The panel for the event consisted of two directors, two designers, and the American and Polish cast for the play (there are Polish students and professors at the University of Michigan participating in this production). Night and Day is written by Charles Mee, who posts all his plays online and allows people to write over it, take parts out, and change it however they please (here is it, if you’re curious: http://www.charlesmee.org/plays.shtml). This play is about image and movement and interpretation– it gives a great deal of freedom to the actors, directors, and designers to make it how they please. One actor claimed that this piece allowed for the flexibility and maybe even sympathy of different viewpoints, whereas other political theatre already has a message preconceived in the mind of the director or actors. Night and Day is experimental, daring, dissociative– and it puts pressure on the concept of political unrest rather than providing answers to resolve it.
A great deal of beautifully articulated points about theatre were posed at the panel, and each person on the stage had something insightful to contribute. Malcolm Tulip, SMTD’s beloved directing and acting professor, said, “Theatre is a series of scenes or images that we put in succession to each other, and the friction between them is what causes the depth and thought.” I thought this was a profound way to view political theatre especially– there is something happening between the images and scenes, whether on or off-stage, that causes the pressure to make meaning.
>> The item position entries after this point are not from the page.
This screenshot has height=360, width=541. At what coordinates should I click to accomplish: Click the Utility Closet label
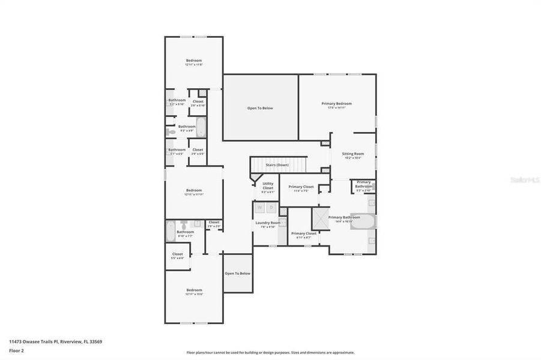click(268, 186)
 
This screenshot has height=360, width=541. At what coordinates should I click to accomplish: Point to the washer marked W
click(260, 208)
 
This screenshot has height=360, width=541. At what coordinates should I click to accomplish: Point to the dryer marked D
click(271, 208)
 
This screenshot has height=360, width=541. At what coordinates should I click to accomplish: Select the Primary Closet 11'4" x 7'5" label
click(301, 187)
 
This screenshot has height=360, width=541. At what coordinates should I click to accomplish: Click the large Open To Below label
click(260, 108)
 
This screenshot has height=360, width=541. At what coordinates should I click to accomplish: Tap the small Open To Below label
click(238, 273)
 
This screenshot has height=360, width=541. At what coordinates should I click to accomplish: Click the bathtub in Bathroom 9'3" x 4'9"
click(201, 127)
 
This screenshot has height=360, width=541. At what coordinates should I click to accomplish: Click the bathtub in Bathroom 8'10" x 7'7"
click(170, 230)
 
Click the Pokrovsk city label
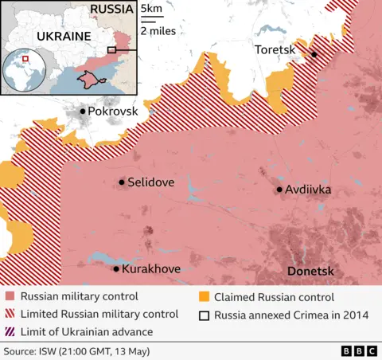(x=112, y=112)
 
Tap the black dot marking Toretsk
(x=314, y=54)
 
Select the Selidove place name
(x=151, y=182)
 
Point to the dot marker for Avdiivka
(x=279, y=190)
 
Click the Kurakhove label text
(x=151, y=269)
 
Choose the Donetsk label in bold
(x=310, y=272)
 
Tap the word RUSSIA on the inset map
(x=111, y=10)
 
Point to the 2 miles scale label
(x=158, y=31)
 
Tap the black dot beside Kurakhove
(x=116, y=269)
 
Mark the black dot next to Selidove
(x=122, y=182)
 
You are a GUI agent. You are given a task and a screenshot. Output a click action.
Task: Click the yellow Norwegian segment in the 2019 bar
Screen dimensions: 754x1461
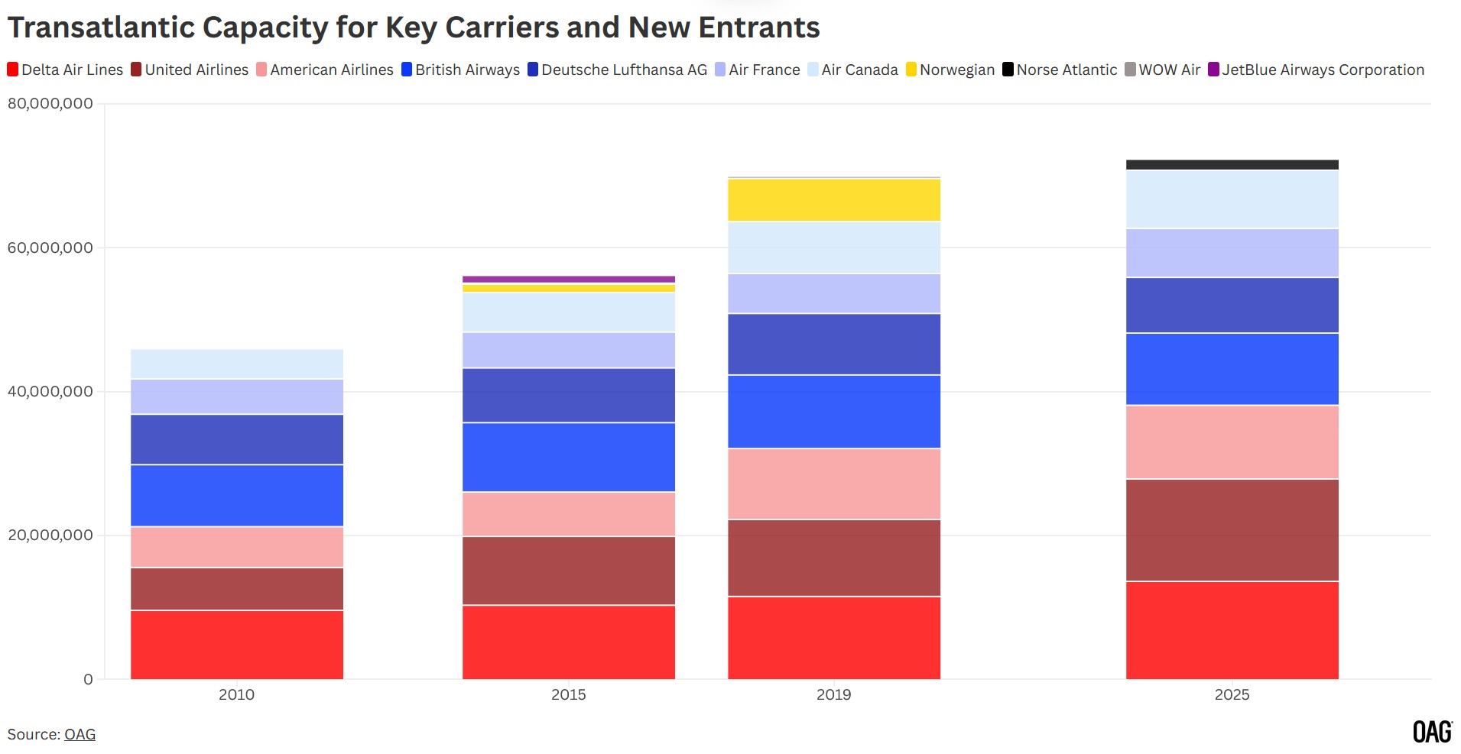[x=833, y=200]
There’s something important to be said if one scene is about Trump declaring that he’ll build a wall between the United States and Mexico, and if the scene right after it depicts a suburban Mexican family in California celebrating their daughter’s quinceanera. There’s tension, friction, pressure, whatever building between the two. It doesn’t even have to be overtly said. Night and Day zeroes in on this technique.
I also found interesting what Dominika Knapik, the Polish choreographer for Night and Day, said: when asked what theatre was like in Poland, she admitted that one of the popular sentiments surrounding Poland’s theatrical and artistic scene was that people’s tax dollars shouldn’t go towards making art that isn’t politically correct. “Wouldn’t this make theatre unpopular in Poland, then?” the mediator asks. Knapik says no– it only makes theatre more relevant if the government is actively trying to fight it. Art is a force to be reckoned with in politically decisive times. It fans the flames to revolution or degradation.
I thought the panel was responsive and extremely insightful, but I feel as though the event was too heavily geared toward the play Night and Day. I expected it to be more about staging political theatre from a theoretical perspective (it was marketed as such), and was a bit disappointed with the narrow focus on the upcoming Night and Day production. Still, the event was well-organized and stimulating. Above all– I would recommend everyone go see SMTD’s upcoming production Night and Day by Charles Mee and performed by students at the University of Michigan and Polish students from the University of Krakow.